If \(\{\gamma _i:i\in I\}\) is a family of curves with equal length, it then follows that \(\{\tilde{\gamma }_i:i\in I\}\) is equicontinuous. Moreover, Rademacher’s theorem implies that \(\tilde{\gamma }\) is almost everywhere differentiable and absolutely continuous.

We have seen that the behaviour of functions \(f\in C^1(K)\) concerning compositions and the fundamental theorem together with its consequences is essentially as in the case of open domains. We will now present Sauter’s example [14] showing that this not the case for \(f\in C^1_{{{\,\mathrm{int}\,}}}(K)\).

Let C be the ternary Cantor set and U its complement in (0, 1). The open set \(\Omega \) is constructed from \(U \times (0,1)\) by removing disjoints closed balls \((B_{j})_{j \in \mathbb {N}}\) that accumulate precisely at \(C \times [0,1]\) and such that the sum of their diameters is \(<1/4\). This implies that there exist horizontal lines that do not intersect any of the balls and are thus contained in \(K=\overline{\Omega }\).

If f is the Cantor function on [0, 1], we consider the function F defined on K by \(F(x,y)=f(x)\). We have \(F \in C^1_{{{\,\mathrm{int}\,}}}(K)\) because it is continuous and \(dF=0\) on \(\Omega =\mathring{K}\), as f is locally constant on U. If now \(\gamma :[0,1]\rightarrow K\) is the obvious left-to-right arclength parametrization of one of the horizontal lines crossing K, we have

$$\begin{aligned} \int _{\gamma } dF = 0 \text { while } F(\gamma (1))-F(\gamma (0))=f(1)-f(0)=1. \end{aligned}$$

This proves \(F \notin C^1(K)\). This example shows that the fundamental theorem does not hold for \(C^1_{{{\,\mathrm{int}\,}}}\) and also reveals the catastrophe that compositions (namely \(F \circ \gamma \)) of \(C^1_{{{\,\mathrm{int}\,}}}\)-functions need not be \(C^1_{{{\,\mathrm{int}\,}}}\).

3 Completeness

We study here the completeness of \((C^1(K),\Vert \cdot \Vert _{C^1(K)})\) and \((\mathcal {J}^1(K),\Vert \cdot \Vert _{\mathcal {J}^1(K)})\). We show that, if K has infinitely many connected components, then these spaces are not complete. In contrast, if K has finitely many connected components, the completeness of both spaces is characterized by a pointwise geometric condition whose uniform version goes back to Whitney in [15]. It is interesting to note that this characterization is conjectured in [19] in the context of complex differentiability.

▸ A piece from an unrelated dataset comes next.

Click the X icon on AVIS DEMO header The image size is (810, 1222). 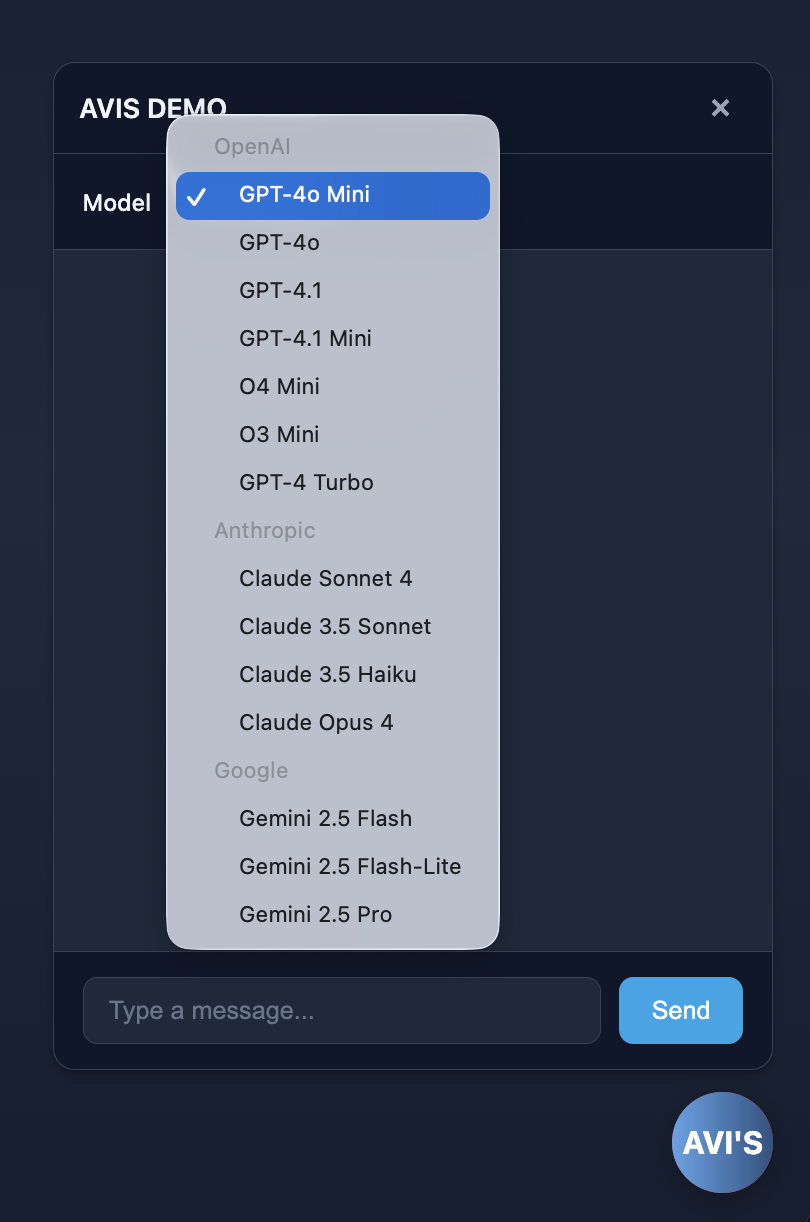tap(721, 108)
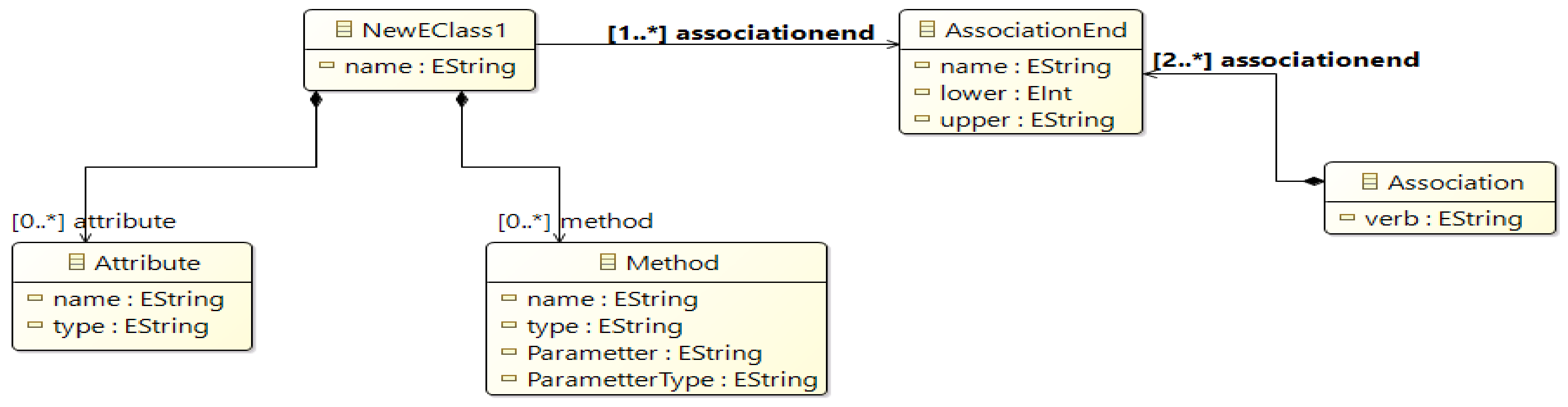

First we consider the case of compact sets with infinitely many connected components. This is similar to [20, Theorem 2.3].

Proposition 3.1

If K is a compact set with infinitely many connected components, then \((C^1(K),\Vert \cdot \Vert _{C^1(K)})\) is incomplete.

Proof

We can partition \(S_0=K\) into two non-empty, disjoint sets \(S_1\) and \(K_1\), both closed and open subsets of K, such that \(S_1\) has infinitely many connected components. Iterating this procedure we obtain a sequence \((K_j)_{j \in \mathbb {N}}\) of pairwise disjoint non-empty closed and open subsets of K.

We fix \(x_j \in K_j\) and, by compactness and passing to a subsequence, we can assume that \(x_{j}\) converges in K. The limit \(x_0\) cannot belong to any \(K_{j}\) because they are open and pairwise disjoint.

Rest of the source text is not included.